Manchester students help to preserve Marcus Rashford mural tributes
Students from The University of Manchester have been involved in a project to catalogue and preserve tributes left on the Marcus Rashford mural in Withington, after thousands of people had covered over offensive graffiti with positive messages.
Footballer Marcus Rashford - who is also an Honorary Professor at The University of Manchester - was sadly one of three players to miss a vital England penalty in the Euro 2020 final shootout against Italy. After the match, offensive graffiti was daubed on the mural, which had been painted by Manchester artist Akse last November in tribute to Rashford’s tireless work on child poverty.
In response, thousands of people gathered over the subsequent week to leave heartfelt messages of love and support on the wall for all to see - this made headlines around the world, and people travelled from all over the country to be involved in this national moment of shared solidarity.
A prolonged period of warm, dry weather allowed the huge amount of messages to be added to and read by hundreds of people. However, before the inevitable rain came, The University of Manchester - in collaboration with the Manchester Art Gallery, Central Library's Archives department, the People's History Museum, the National Football Museum and mural commissioners the Withington Walls project - collaborated to preserve the tributes on Marcus Rashford’s mural, to ensure these messages of solidarity were not lost to future generations.
MA students from the Institute of Cultural Practices at The University of Manchester participated in this. They were on hand to help collect the messages and document the removal process, as a team of professional staff from Manchester Art Gallery and Central Library Archives+ removed each message.
After their removal, the messages and tributes were taken to the Central Library's archives department for safekeeping. There are currently talks regarding where the messages will be kept, and how they will be made more widely available to the public in the future. The hope is that by preserving the messages, they will be permanently available as an important reminder of this significant moment in the city and country’s cultural history.
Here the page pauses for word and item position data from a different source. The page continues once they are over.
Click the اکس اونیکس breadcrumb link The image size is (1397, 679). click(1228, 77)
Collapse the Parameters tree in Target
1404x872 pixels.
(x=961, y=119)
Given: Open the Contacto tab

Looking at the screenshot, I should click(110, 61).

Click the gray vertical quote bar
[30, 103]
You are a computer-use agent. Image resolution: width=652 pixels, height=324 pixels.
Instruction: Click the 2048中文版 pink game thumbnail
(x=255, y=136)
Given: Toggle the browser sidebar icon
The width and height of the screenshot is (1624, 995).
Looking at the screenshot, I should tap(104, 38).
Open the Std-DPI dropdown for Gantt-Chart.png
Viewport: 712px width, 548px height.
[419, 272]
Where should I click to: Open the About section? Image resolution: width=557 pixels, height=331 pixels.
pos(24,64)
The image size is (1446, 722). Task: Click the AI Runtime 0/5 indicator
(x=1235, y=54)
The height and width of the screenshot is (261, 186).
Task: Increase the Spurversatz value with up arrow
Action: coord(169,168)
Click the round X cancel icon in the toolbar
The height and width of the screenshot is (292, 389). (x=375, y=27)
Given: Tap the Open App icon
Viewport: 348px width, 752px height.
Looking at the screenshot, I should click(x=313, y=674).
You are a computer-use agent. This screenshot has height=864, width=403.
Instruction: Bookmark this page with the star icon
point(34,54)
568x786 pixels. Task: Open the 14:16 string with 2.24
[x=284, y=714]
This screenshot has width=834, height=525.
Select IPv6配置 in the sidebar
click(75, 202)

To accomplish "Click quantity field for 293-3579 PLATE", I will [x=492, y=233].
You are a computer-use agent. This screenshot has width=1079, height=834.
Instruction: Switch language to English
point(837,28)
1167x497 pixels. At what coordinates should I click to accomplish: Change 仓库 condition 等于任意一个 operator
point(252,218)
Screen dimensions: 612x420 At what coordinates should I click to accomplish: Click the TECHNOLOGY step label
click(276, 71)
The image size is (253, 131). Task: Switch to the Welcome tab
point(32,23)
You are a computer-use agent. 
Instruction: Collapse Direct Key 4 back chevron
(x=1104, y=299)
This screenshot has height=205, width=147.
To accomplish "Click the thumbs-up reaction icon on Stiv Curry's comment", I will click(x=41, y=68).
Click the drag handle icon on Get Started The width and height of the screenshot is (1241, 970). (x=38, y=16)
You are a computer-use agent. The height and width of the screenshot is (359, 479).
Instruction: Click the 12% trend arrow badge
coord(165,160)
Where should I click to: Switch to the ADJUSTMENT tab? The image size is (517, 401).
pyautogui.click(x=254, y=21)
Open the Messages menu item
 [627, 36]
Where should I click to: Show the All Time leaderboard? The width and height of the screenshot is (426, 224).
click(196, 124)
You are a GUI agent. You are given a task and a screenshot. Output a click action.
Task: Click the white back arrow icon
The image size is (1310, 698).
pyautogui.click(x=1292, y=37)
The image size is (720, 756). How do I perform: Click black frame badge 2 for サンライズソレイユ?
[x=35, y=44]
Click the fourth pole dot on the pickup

"The support and respect shown for Marcus and his teammates through the thousands of tributes left at his mural has been amazing and wonderful to see,” said Councillor Luthfur Rahman OBE, Deputy Leader of Manchester City Council. “The actions of all those who have turned up in solidarity to see his mural and leave their own messages of love and support for him has 'Manchester' stamped all the way through it.
We think it's important this shared moment of solidarity - that started with the placing of just one small message of love on the mural after it was defaced - an action that spoke to the whole country and not just Manchester, is remembered and preserved for future generations.
"We're reaching out to Marcus with some thoughts on how this could be achieved and to ask what he would like to happen to the tributes, to help create a lasting legacy of tolerance, love, and solidarity for future generations to learn from."